June 2012
Continuing Physician Professional Development
National meeting on CME provider-industry collaboration set for Oct.
"Forces Shaping the Future of CME Collaboration: Solutions for Harnessing the Positive and Mitigating the Negative" is the theme for the 23rd Annual Conference of the National Task Force on CME Provider/Industry Collaboration, Oct. 10-12 at the Baltimore Marriott Waterfront.
The conference will focus on four significant forces that impact CME provider and industry collaboration:
- Cost constraints
- Quality improvement
- Risk evaluation and mitigation strategy
- Maintenance of certification
J. David Haddox, DDS, MD, vice president of Health Policy at Purdue Pharma L.P., will present the keynote address about the forces shaping the complex environment in which CME providers and industry operate and how they may affect future collaboration and the quality of CME.
The Shickman Lecture—presented annually to honor the late Martin D. Shickman, MD, a leader in tying CME to quality patient care—will be presented by Carolyn M. Clancy, MD, director of the Agency for Healthcare Research and Quality.
Registration for the conference will open on June 15.
As more physicians seek to re-enter clinical practice, FSMB adopts new policy
State medical licensing boards should develop standardized processes for physicians seeking re-entry to the clinical practice of medicine after a significant leave of absence, according to new policy from the Federation of State Medical Boards (FSMB).
The FSMB policy is based on a report of the FSMB's Special Committee on Reentry to Practice, which developed 12 re-entry guidelines to provide medical boards with a framework of common standards and conceptual processes.
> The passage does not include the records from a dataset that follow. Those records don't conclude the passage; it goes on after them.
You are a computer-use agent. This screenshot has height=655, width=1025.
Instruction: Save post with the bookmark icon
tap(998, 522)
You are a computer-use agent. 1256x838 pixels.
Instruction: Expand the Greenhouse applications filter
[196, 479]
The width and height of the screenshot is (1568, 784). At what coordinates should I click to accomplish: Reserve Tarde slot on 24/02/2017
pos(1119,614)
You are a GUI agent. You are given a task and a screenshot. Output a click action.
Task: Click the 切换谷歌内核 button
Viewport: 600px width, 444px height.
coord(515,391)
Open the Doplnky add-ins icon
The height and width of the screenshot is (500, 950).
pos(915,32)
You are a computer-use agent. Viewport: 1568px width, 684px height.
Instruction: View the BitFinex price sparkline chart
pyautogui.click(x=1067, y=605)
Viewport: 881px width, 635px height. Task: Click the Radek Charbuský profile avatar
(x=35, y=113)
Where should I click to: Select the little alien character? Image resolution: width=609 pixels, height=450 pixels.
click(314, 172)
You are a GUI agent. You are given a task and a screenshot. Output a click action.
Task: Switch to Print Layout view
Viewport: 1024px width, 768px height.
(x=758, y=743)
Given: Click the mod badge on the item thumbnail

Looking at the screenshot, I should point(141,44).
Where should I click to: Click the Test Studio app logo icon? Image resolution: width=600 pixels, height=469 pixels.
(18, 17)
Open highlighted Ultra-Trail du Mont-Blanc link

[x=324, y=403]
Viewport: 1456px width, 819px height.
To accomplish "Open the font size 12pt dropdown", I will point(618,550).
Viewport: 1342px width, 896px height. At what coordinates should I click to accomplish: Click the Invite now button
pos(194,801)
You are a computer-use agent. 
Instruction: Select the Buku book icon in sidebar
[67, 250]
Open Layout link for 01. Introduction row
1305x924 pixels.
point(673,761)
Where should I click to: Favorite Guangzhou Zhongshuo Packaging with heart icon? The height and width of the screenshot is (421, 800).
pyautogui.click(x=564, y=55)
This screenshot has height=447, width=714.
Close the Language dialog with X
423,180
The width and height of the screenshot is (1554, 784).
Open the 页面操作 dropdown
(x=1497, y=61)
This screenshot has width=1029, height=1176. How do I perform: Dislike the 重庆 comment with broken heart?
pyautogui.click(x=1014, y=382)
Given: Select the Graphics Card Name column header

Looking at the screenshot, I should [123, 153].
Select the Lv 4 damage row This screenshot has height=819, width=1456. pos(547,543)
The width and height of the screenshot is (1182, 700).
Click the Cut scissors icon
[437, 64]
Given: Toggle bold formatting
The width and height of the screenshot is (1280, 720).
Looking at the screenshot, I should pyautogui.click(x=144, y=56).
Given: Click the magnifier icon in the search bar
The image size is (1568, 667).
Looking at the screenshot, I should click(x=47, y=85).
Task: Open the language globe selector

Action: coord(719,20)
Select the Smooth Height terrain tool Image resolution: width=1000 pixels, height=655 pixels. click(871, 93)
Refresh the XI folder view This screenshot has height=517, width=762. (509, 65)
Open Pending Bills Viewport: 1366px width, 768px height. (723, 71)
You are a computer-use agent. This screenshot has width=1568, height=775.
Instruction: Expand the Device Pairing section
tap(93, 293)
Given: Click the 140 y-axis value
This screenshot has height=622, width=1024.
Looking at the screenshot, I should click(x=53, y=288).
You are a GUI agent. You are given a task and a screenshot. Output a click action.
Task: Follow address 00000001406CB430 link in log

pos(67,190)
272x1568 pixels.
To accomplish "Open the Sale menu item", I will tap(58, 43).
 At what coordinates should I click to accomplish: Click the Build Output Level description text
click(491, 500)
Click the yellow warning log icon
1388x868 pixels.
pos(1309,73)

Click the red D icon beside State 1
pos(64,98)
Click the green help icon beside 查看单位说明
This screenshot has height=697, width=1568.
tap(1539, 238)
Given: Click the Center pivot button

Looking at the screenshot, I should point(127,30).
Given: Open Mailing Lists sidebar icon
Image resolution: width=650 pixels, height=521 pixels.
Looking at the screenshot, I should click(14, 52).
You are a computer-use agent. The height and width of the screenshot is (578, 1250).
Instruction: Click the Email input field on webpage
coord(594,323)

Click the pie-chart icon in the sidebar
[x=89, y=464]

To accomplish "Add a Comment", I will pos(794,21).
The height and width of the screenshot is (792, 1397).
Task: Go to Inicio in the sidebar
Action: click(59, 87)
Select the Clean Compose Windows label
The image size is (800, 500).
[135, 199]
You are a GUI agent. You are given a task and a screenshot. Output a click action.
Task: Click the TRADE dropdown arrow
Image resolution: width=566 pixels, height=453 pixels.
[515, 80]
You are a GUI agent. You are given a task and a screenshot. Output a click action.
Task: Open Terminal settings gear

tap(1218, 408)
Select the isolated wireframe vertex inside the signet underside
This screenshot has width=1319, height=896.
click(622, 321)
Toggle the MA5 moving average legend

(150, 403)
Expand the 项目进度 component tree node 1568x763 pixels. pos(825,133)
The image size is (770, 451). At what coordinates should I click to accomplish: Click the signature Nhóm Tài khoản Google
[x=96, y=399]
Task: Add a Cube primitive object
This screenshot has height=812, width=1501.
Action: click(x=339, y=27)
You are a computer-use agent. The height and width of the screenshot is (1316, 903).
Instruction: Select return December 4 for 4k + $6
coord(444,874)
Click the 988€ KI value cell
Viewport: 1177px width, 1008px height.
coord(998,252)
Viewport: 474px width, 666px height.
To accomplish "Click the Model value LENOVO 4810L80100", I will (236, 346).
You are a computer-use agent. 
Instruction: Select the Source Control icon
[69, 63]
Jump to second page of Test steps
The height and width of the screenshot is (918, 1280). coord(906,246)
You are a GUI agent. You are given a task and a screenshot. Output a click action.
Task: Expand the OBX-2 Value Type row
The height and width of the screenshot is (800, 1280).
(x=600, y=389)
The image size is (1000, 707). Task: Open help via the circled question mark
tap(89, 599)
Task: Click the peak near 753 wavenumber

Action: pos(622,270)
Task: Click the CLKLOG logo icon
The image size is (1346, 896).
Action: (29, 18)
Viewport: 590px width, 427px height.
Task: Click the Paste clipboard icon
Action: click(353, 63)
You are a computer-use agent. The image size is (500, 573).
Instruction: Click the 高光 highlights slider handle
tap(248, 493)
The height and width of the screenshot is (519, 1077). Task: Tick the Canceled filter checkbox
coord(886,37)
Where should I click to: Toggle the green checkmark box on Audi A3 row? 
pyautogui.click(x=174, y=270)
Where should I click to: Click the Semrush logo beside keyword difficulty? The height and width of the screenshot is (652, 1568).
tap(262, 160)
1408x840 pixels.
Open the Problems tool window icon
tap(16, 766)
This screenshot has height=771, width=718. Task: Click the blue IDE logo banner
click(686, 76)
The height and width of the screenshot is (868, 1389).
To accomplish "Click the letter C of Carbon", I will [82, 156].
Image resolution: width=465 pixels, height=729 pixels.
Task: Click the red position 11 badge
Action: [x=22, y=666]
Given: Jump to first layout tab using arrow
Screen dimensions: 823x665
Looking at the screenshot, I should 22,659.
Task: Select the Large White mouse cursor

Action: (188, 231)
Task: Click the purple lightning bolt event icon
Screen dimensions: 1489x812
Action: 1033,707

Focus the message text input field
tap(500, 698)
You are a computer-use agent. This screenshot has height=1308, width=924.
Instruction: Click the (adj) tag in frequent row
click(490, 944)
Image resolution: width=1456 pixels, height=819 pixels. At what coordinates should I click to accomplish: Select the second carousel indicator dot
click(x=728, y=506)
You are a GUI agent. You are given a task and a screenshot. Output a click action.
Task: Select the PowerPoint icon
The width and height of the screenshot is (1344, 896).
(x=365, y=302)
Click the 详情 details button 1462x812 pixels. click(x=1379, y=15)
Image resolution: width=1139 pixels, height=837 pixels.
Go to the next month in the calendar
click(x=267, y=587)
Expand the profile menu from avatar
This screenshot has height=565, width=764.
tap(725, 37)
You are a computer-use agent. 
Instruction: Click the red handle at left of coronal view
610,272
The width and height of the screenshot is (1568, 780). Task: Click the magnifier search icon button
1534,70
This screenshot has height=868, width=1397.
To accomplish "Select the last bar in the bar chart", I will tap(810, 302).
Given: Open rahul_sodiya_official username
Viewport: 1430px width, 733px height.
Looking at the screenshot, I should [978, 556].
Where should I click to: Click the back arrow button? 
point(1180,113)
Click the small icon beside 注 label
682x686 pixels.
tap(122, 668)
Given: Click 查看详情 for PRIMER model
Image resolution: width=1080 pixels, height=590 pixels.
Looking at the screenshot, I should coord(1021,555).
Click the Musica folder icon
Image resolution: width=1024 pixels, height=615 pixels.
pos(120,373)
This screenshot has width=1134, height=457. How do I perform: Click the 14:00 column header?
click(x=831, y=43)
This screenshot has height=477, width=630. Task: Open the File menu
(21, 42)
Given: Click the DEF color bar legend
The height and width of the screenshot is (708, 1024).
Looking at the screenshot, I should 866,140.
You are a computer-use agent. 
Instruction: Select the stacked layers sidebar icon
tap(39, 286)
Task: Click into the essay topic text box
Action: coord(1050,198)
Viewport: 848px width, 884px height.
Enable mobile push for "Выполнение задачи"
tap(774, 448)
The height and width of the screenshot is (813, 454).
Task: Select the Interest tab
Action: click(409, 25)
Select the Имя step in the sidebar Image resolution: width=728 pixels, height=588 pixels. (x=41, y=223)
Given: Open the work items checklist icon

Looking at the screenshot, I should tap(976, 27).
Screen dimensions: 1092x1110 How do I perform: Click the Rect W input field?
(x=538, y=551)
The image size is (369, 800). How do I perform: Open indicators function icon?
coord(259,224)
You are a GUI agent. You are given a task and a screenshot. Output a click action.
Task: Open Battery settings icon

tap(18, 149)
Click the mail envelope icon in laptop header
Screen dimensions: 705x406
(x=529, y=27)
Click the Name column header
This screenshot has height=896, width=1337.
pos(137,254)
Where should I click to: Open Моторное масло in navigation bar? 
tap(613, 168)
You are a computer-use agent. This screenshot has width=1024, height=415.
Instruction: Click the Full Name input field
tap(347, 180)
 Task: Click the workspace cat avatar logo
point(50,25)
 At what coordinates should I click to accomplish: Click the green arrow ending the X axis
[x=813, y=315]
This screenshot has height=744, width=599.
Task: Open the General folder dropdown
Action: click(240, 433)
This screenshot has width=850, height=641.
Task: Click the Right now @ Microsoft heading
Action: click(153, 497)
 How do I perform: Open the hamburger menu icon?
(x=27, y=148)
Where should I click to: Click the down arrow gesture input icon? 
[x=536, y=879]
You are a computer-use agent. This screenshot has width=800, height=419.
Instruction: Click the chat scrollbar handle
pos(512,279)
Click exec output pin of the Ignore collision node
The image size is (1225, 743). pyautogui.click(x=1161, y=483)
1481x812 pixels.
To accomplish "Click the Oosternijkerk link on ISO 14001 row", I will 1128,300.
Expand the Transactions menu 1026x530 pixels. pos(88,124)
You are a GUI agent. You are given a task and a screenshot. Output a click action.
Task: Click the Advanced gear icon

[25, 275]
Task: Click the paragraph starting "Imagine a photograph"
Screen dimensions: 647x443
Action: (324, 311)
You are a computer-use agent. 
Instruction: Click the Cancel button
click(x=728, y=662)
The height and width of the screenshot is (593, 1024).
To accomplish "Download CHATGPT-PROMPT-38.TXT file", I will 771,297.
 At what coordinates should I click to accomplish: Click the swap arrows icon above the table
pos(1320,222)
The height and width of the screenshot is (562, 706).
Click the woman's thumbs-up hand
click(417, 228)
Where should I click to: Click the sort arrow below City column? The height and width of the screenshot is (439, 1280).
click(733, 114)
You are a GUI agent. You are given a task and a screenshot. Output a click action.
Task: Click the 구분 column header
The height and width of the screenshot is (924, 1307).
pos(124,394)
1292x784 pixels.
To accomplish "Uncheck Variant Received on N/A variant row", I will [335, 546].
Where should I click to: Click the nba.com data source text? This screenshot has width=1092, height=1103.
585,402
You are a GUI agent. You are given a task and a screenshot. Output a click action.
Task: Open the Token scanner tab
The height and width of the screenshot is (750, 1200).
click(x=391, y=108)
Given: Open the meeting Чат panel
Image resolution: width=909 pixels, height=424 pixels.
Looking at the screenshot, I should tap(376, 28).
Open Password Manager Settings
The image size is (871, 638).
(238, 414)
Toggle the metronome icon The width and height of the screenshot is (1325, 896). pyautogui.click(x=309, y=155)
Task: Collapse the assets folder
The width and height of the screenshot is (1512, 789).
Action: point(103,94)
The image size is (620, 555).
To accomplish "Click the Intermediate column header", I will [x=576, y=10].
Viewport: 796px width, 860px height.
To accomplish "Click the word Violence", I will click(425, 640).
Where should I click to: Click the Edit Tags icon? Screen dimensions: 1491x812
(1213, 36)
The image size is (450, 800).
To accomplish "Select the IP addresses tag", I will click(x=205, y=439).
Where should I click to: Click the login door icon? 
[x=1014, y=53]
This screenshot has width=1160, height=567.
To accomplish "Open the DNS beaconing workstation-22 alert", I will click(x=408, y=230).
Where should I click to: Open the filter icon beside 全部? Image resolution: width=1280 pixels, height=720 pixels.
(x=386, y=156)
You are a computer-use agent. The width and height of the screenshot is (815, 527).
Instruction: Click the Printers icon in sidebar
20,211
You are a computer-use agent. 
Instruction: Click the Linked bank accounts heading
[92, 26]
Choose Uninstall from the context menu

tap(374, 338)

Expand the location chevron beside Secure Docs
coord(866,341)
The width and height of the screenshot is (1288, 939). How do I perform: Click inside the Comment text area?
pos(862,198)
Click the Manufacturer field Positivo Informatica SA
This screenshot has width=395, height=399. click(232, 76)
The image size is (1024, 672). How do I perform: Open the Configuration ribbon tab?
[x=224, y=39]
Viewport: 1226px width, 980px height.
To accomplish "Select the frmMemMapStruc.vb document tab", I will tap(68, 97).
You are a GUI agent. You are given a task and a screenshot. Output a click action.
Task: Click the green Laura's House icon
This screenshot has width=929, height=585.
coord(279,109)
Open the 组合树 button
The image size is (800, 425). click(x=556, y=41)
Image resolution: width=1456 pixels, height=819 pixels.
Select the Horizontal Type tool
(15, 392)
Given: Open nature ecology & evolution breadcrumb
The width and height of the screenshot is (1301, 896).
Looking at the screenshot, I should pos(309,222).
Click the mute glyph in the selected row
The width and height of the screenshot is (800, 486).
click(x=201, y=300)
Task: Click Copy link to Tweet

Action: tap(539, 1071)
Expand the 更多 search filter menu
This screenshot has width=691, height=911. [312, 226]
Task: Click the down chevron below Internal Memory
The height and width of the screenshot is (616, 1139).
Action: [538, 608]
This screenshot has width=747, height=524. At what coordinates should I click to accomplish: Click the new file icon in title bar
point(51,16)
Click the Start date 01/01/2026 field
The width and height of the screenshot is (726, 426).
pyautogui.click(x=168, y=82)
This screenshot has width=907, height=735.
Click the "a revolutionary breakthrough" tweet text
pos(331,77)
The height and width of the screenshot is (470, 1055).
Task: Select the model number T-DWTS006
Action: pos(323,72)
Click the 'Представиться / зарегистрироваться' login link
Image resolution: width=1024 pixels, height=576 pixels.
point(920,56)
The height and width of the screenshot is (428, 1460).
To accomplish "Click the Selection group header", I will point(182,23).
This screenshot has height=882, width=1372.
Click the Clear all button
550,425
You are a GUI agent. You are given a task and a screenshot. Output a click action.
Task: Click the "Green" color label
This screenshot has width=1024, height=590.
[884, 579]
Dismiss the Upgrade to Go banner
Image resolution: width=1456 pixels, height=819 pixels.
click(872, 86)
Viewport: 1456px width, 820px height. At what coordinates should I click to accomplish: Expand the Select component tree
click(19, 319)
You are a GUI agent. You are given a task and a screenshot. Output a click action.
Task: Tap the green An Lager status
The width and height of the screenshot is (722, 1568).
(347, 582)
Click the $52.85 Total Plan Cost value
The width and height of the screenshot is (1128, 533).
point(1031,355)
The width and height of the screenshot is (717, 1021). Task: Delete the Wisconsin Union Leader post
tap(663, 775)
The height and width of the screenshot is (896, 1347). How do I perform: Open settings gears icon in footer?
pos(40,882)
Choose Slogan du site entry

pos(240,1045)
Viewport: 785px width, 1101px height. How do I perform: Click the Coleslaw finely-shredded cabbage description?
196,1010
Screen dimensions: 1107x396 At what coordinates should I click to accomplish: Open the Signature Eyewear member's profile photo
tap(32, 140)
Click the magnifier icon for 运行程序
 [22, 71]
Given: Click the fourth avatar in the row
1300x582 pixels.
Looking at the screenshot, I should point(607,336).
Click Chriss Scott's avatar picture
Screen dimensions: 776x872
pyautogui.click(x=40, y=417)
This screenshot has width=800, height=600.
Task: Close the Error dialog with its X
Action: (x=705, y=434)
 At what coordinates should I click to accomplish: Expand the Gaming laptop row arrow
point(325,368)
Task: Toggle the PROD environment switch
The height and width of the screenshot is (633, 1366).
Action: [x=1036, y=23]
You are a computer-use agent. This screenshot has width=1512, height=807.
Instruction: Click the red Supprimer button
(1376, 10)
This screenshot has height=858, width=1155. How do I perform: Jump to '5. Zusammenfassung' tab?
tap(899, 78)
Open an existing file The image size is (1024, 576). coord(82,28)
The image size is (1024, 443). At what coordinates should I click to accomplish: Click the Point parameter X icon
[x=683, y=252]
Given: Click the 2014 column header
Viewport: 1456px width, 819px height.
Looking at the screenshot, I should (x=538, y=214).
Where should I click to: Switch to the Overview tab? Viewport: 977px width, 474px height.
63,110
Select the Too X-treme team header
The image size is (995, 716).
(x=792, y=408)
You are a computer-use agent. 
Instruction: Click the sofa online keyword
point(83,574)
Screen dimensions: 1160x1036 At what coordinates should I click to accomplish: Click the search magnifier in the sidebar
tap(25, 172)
The guidelines include:
- Education and communication issues
- Determining fitness to reenter practice
- Mentoring practitioners who want to reenter the workforce
- Improving regulation of licensed practitioners who are clinically inactive
- The relationship between licensure and specialty certification
"For a variety of reasons, including the economic downturn, many state boards are reporting an increasing number of physicians seeking to reenter clinical practice," said Humayun Chaudhry, DO, president and chief executive officer of the FSMB. "Helping these physicians get back to patient care in an efficient manner, within a framework that ensures public protection, could provide an additional flow of physicians to help ease our national shortage."
The AMA held a conference on physician re-entry in May 2010, in collaboration with the FSMB and the American Academy of Pediatrics (AAP), to develop recommendations for a coordinated national approach to re-entry. In addition, AMA policy calls for a physician re-entry system that is:
- accessible
- collaborative
- comprehensive
- ethical
- flexible
- modular
- innovative
- accountable
- stable
- responsive
News and notes
- Study: Majority of physicians (84 percent) prefer online CME for "on-demand" access and avoidance of travel hassles, costs (American Medical News).
- Racial, gender disparities in surgery board certification (HealthLeaders Media).
- "Relationships Between Physicians and Industry: Initiatives to Recognize and Manage Conflicts of Interest," audio teleconference hosted by the Association for Hospital Medical Education, June 12, 1 p.m. Eastern.